Hardware speedup for Jitter

rbedgar@stanford.edu's icon

After improving speed all I knew how to do in software, I made a couple of purchases to speed up my Jitter playback and recording. They made a significant difference to the capture speed...no surprise, I guess.

For playback, I am random-accessing multiple quicktime video files (1280 X 720). I sped this up with a Expresscard 34 solid-state drive I loaded into my MacBook Pro. For capture, I put a Black Magic Intensity Pro in a separate Windows dual-core Intel computer, added a RAID 0 drive (2 disks). I take the mini-dvi out of the laptop, use a HDMI adaptor and go into the Black Magic card for video, and take the headphone out of the Macbook, go into a mixer and combine the playback audio from the Quicktime files with additional audio added live, and run it into the Black Magic audio in (2 RCA connectors), which records it all to the RAID drive, in sync. I doubled my frame playback rates, and increased the capture rate up to 5 times over software capture. -Robert

rbedgar@stanford.edu's icon

For anyone interested, here's what it looks like.
I couldn't get the screen jump speed with other approaches.
http://www.vimeo.com/9905001

-Robert

efe's icon

Hello Robert:
thank you for sharing your experiences. Couple weeks ago i managed to render using the intensity pro.
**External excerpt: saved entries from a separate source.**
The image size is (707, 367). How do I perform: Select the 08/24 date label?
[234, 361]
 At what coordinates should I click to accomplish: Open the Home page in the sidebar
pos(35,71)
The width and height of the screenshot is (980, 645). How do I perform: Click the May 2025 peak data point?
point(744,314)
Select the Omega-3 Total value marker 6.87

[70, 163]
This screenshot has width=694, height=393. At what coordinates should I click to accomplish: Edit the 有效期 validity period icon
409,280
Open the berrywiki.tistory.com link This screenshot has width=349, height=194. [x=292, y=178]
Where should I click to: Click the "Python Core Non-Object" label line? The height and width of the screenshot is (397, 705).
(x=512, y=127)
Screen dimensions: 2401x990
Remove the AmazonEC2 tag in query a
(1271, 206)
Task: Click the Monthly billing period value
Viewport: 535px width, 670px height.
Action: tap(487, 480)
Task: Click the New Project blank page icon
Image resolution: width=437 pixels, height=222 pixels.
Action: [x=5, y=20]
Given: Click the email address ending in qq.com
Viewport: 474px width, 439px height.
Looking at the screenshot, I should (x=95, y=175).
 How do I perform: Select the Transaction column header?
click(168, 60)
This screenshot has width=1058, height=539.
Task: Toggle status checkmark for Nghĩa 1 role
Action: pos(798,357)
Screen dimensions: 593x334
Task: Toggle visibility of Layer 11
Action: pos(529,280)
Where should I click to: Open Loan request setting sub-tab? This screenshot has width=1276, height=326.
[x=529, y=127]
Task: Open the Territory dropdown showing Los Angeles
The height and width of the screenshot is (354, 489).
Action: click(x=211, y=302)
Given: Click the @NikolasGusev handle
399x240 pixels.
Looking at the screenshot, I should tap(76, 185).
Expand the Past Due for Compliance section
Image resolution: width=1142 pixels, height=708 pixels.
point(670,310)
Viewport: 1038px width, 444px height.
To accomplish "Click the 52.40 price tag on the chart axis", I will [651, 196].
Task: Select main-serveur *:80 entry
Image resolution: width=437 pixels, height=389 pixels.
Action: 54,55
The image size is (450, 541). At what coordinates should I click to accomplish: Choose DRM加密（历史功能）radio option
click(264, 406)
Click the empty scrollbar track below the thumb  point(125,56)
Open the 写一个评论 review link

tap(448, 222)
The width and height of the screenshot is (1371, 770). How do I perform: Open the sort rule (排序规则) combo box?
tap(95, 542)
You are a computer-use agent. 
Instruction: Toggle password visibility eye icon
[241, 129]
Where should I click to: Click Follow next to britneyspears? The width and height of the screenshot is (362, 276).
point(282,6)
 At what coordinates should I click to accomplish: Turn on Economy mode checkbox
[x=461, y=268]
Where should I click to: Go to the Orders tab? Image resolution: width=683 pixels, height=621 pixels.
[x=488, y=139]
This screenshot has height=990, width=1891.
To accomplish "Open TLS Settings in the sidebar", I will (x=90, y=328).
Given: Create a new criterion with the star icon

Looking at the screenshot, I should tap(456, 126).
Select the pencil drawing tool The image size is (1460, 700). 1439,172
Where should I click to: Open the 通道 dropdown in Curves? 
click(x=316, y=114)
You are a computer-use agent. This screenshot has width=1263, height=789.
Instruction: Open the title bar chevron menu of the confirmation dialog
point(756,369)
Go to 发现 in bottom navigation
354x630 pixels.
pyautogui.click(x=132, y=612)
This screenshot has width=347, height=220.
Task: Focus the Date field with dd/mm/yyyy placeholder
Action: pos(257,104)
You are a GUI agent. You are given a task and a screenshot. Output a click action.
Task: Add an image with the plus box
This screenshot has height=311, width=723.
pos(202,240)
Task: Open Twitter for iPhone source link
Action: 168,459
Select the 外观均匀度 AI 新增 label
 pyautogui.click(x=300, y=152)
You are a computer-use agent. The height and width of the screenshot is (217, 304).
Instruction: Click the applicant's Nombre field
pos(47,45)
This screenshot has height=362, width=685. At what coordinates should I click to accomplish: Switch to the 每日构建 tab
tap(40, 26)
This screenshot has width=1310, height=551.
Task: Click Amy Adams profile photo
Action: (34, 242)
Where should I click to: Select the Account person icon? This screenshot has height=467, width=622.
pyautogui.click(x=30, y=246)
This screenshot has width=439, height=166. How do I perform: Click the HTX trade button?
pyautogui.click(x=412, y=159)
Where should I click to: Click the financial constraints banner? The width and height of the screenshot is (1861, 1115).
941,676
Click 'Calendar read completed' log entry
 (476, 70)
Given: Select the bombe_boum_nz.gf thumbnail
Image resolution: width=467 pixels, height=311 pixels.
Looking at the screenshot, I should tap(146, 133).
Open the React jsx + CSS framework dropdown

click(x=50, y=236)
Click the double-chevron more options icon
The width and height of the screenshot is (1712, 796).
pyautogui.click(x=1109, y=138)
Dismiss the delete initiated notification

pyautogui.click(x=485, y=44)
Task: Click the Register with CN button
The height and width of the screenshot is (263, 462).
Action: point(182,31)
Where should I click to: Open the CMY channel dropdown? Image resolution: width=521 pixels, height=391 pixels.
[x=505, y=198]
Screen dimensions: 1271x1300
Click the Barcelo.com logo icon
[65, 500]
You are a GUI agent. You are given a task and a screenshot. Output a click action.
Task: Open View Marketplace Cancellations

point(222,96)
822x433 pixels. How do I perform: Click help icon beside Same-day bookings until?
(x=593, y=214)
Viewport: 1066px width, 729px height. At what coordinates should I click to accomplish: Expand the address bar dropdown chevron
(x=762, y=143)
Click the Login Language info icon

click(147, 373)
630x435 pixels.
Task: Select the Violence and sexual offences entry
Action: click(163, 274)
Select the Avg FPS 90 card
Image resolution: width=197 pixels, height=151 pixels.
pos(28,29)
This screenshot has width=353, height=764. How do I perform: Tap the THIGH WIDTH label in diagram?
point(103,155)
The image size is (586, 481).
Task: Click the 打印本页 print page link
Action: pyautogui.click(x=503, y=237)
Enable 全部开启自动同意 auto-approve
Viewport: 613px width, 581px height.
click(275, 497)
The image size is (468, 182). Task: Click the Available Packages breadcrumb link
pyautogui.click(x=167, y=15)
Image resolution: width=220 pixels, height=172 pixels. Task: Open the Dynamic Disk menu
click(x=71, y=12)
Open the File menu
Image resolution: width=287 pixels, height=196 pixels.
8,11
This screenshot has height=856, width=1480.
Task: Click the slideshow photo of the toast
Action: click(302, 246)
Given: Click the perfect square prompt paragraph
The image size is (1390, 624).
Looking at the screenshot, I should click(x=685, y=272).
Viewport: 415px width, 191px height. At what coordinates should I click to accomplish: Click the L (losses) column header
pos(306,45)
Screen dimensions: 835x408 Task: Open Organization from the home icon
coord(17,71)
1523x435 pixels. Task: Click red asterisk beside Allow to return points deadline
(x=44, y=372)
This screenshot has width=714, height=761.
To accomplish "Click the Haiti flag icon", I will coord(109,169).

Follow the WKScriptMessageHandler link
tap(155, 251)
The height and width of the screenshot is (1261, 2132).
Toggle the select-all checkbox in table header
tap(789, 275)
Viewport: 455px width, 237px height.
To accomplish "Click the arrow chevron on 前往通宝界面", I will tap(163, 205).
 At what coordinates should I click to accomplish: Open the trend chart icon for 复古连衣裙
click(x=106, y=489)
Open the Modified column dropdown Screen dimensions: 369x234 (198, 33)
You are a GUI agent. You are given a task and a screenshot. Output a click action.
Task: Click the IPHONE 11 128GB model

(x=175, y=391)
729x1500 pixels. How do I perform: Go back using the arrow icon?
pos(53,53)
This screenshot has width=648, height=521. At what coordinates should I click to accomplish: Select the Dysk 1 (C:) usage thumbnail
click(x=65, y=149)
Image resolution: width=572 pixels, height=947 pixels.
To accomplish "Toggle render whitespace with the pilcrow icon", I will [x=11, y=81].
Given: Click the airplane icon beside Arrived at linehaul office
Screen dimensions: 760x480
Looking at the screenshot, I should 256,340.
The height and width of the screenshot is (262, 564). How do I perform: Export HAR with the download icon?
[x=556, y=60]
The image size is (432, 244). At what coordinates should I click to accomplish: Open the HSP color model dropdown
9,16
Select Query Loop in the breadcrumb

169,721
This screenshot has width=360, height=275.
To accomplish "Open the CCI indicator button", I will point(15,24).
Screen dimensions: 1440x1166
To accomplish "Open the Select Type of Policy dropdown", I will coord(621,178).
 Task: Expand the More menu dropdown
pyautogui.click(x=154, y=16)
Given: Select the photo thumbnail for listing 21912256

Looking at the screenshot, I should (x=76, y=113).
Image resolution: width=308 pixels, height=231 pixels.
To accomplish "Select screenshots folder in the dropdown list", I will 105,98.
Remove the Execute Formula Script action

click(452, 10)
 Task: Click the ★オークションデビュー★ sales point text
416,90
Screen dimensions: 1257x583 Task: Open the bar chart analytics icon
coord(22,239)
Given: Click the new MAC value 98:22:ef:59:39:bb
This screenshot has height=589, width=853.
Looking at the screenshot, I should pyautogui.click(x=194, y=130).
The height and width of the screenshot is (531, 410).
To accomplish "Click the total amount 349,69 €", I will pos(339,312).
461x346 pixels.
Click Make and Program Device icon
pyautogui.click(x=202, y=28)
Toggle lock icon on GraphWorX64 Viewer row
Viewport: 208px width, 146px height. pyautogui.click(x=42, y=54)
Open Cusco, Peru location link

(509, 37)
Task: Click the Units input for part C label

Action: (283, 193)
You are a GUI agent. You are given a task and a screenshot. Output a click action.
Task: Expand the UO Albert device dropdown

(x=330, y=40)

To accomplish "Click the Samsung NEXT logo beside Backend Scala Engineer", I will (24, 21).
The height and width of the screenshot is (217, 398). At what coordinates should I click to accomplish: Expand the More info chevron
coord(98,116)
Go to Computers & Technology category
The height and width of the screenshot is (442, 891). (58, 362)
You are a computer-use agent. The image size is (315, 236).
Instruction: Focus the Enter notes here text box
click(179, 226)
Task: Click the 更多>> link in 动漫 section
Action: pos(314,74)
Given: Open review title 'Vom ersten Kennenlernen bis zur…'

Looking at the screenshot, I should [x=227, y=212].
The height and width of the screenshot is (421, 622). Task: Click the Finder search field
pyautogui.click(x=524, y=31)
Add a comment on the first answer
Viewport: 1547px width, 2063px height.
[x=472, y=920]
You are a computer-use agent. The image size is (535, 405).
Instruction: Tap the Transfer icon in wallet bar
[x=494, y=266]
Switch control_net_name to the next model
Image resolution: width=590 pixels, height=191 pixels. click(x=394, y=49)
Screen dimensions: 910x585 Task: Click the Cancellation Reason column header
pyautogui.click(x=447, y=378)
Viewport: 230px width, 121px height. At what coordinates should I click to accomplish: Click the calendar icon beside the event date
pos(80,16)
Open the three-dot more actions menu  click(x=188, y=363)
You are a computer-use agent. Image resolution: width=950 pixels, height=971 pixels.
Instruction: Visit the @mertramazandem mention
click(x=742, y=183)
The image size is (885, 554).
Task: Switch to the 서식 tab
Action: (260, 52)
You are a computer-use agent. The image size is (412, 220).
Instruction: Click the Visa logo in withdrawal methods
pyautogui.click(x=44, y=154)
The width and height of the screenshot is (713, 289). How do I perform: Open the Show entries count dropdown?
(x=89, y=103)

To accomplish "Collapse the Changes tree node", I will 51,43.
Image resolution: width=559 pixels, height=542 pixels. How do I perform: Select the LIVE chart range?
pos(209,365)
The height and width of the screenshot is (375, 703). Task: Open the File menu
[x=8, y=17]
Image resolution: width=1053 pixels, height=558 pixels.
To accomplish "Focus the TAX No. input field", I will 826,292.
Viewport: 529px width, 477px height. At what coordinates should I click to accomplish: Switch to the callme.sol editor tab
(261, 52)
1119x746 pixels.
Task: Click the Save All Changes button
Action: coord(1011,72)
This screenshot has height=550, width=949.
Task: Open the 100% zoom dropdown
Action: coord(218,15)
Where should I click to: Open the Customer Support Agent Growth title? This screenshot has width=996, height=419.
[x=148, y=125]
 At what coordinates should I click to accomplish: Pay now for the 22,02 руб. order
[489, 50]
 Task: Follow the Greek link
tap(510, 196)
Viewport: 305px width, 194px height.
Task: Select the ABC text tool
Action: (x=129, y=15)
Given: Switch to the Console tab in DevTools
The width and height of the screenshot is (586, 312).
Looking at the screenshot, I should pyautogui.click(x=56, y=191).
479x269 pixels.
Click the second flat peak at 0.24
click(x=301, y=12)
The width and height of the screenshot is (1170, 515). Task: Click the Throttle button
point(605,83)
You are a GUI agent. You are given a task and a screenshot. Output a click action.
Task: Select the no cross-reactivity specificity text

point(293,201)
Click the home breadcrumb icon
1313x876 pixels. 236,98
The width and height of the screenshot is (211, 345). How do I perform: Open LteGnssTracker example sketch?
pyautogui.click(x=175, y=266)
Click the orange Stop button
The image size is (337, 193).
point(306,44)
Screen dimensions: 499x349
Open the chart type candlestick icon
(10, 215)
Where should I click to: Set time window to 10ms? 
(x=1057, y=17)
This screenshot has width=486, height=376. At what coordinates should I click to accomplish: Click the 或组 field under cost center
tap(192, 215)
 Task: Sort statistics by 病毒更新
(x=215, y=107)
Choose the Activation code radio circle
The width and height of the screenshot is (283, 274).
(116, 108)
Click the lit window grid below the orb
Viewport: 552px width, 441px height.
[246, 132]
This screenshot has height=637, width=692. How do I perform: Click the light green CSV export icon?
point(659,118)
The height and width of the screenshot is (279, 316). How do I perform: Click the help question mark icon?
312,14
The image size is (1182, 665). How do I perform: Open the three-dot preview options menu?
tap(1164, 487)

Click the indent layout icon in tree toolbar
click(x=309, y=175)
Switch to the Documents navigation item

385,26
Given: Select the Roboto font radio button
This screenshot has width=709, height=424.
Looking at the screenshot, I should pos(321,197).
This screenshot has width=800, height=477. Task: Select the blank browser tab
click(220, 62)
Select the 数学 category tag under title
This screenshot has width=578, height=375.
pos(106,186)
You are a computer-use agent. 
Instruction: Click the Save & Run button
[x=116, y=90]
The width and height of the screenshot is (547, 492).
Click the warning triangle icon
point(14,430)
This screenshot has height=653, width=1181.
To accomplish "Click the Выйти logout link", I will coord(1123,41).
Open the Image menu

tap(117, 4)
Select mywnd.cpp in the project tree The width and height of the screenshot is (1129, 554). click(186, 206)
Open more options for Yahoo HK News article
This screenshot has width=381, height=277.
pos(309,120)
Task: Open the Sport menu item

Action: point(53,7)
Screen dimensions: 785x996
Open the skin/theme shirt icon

My setting was a mcp->HDMI->mac pro capturing with FCP. It really enhanced freedom on the real time performance. We were working with two computers, one running superCollider and sending OSC messages; the second computer was generating the visuals. When the time allows I am planning to do a post explaining some tricks i found on the process.
We are currently working on the project but here is a small example:
http://www.vimeo.com/9805071
Again thank you for the feedback, it was really useful!
Emmanuel

rbedgar@stanford.edu's icon

You're welcome Emmanuel, and I'll take a look at your project when I get a chance later today.
I'd left out that I'm capturing onto the Intensity Pro using Premiere CS3.
The hardware upgrade took me a couple months to pay for (new computer, BM card, RAID, Expresscard), but it is definitely worth it. Since I'm not playing the videos linearly, but with practically each frame being a jump (and giving a completely different image), it just solved the problems with a quantum leap in capture rates.